A potent strand within the Euro-American tradition of political thought invokes durability, permanence, and even immortality as ideals. If the ancients tended to think in terms of cycles of rise and fall, with polities passing into and out of being, modern theorists seek institutions that persist in perpetuity, sustaining an always-improving trajectory of political, social, and economic development. For all its critical energy, the contemporary literature on environmental political theory, whose watchwords are sustainability, conservation, and preservation, shares this orientation. Thus, while political ecologists and other heterodox theorists of economy and society have begun to think critically about growth, their revisionist concepts, such as “sustainable growth” and “limits to growth” are designed to avoid the true antonyms of permanence: decay and decline. Associating decline with loss, failure, oblivion and existential despair, scholars tend to see only its tragic aspects—disease, destruction, and moral degeneration—concluding that decay is an inherently harmful and undesirable process.

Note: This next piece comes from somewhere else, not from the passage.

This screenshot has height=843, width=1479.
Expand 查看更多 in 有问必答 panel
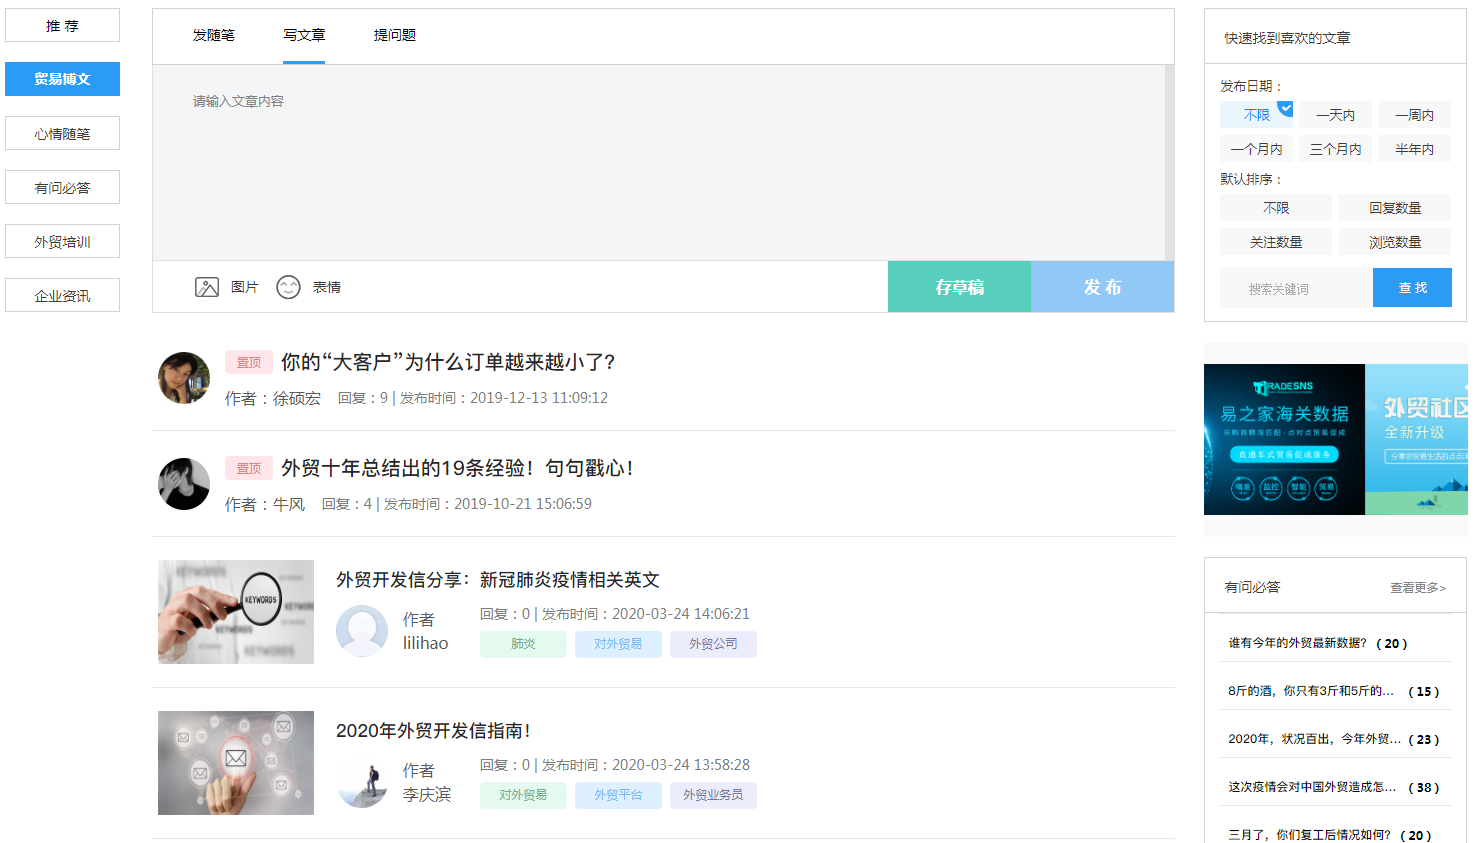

The vast quantities of plastic waste that fill our trashcans and landfills, our rivers and oceans, our food, drinking water, and even our organs and bloodstreams, however, highlight the darker sides of durability. “Forever chemicals” are terrifying because they are immortal, because they succeed so brilliantly in breaking the cycle of being and non-being. Existing environmental political theory, oriented as it is around the problems of scarcity and depletion, and the aims of sustainability and preservation, is not yet adequate to the urgent tasks of analyzing the paradoxical plenitude of waste, of understanding the harms that follow when we hold off decay and decline. What is needed now is a critical theory able to identify the conditions within which sustaining and conserving are and are not laudable goals.
My dissertation, Grabage to Gardens: An Eco-Philosophy in Praise of Decline, develops such a theory, attending to the positive potentials within decline. I argue that durability can sometimes be dangerous and that deterioration is not inherently negative but can clear the way for positive ecological and political transformation. By exploring various facets of decline as essential components of an ecologically attuned ethics and politics, my work builds upon, and expands, the scope of environmental political theory. The first chapter critiques the harmful persistence of modern materials such as plastics, whose refusal to decay epitomizes the ecological dangers of arrested decline and highlights the necessity of dissolution. The second chapter addresses the persistence of waste as a form of colonial durability, arguing that the lingering presence of garbage appropriates space and time, acting as a continued form of colonial appropriation. In the third chapter, the focus shifts to the dead, investigating the processes that animate post-life materiality and proposing “the good death” as an essential component of an ecologically attuned, livable future. Situated in an exegesis of buildings in Baltimore, the fourth chapter explores the creative potential of deterioration, demonstrating how decay contributes to world-building and arguing for the recognition of decomposition as a vital architectural and political force. The final chapter synthesizes these discussions through an analysis of artworks and the concept of “compost politics”—a framework that embraces cycles of decay and regeneration to foster multispecies care and cultivate renewal amid ecological crisis. Together, these chapters propose an eco-philosophy that reimagines decline not as loss, but as a generative process necessary for creating more just and flourishing worlds.